● WHAT YOU HAVE TO DO
Reproduce word for word the part of the pull request page starting at "This will be" and ending at "just got pushed.".

━━━━━ DOCUMENT PASSAGE

Skip to content

Add buildkite_add_trigger_step action #648

New issue

Have a question about this project? Sign up for a free GitHub account to open an issue and contact its maintainers and the community.

By clicking “Sign up for GitHub”, you agree to our terms of service and privacy statement. We’ll occasionally send you account related emails.

Already on GitHub? Sign in to your account

Merged
merged 10 commits into from
May 20, 2025
Merged

Conversation

AliSoftware
Copy link
Contributor

@AliSoftware AliSoftware commented May 15, 2025

Closes AINFRA-98

What does it do?

This implements a new fastlane action that allows to append a trigger step to the current build so that Buildkite would trigger a new, dependent sub-build of the current build.

How does this differ from other existing buildkite_* actions we already have?
  • This differs from the buildkite_trigger_build existing action—which uses the Buildkite REST API to trigger a build from outside a Buildkite build, typically when running a lane from your local terminal
  • This differs from calling buildkite-agent pipeline upload #{pipeline_file} to upload the steps of a YML pipeline file directly on the current Build, as instead it actually triggers a child build from the current build. The main different with this is that the triggered child build starts with a brand new build context, especially the BUILDKITE_BRANCH that the new build is started on will be the branch you asked the trigger to run on (typically the current branch you were checked out at the time you called that action), even if the current build started on a different branch and then switched to a new branch since, or pushed new commits since.

Why is this needed?

This will be needed especially during the release process of our apps, when we have tasks like the code-freeze that is responsible for creating a new branch + bumping the version, before compiling a beta build from the new branch and commit that just got pushed.

━━━━━━━━━━
━━━━━ GIVEN DATA

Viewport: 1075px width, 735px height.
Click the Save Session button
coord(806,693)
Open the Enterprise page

━━━━━━━━━━
━━━━━ GIVEN DATA

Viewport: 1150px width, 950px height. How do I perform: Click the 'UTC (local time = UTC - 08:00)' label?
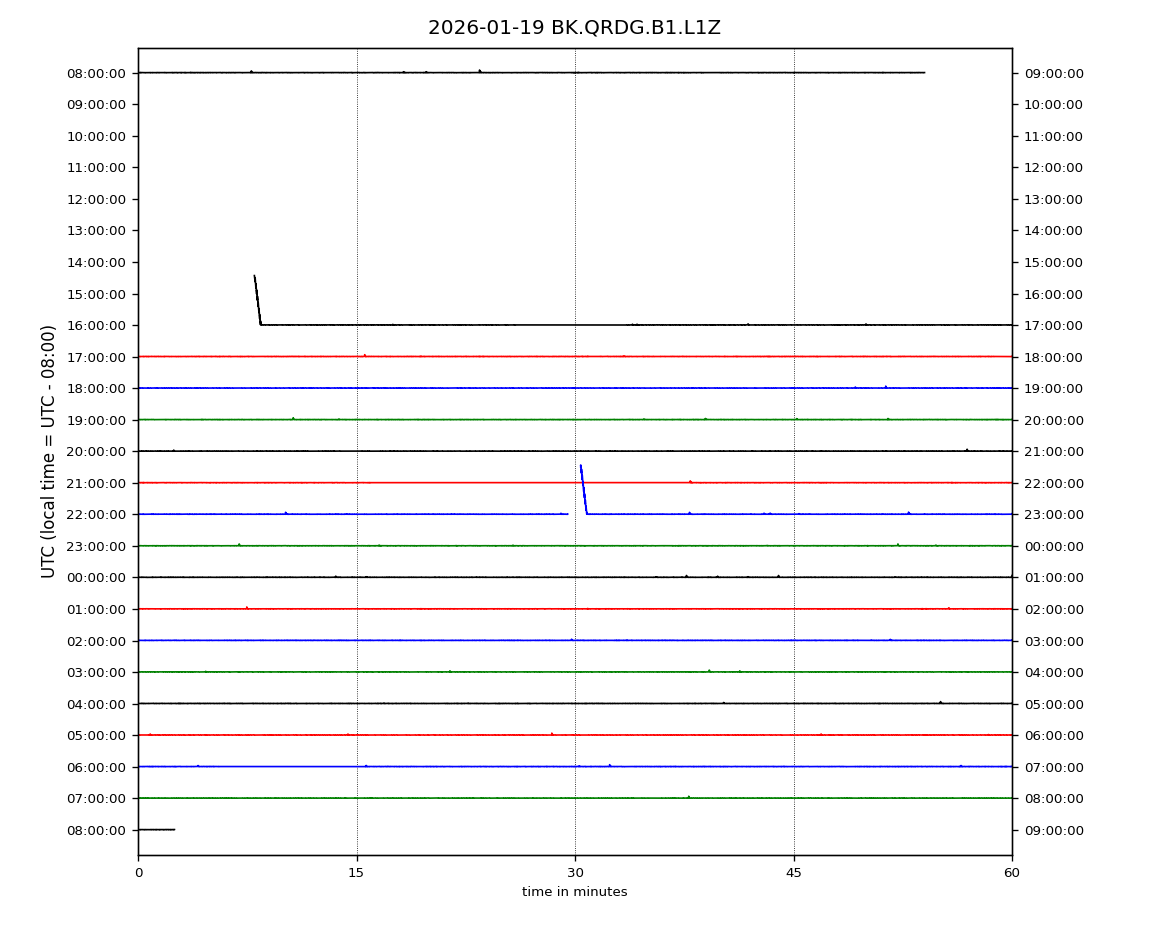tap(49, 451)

━━━━━━━━━━

● THE COMPLETED TASK
This will be needed especially during the release process of our apps, when we have tasks like the code-freeze that is responsible for creating a new branch + bumping the version, before compiling a beta build from the new branch and commit that just got pushed.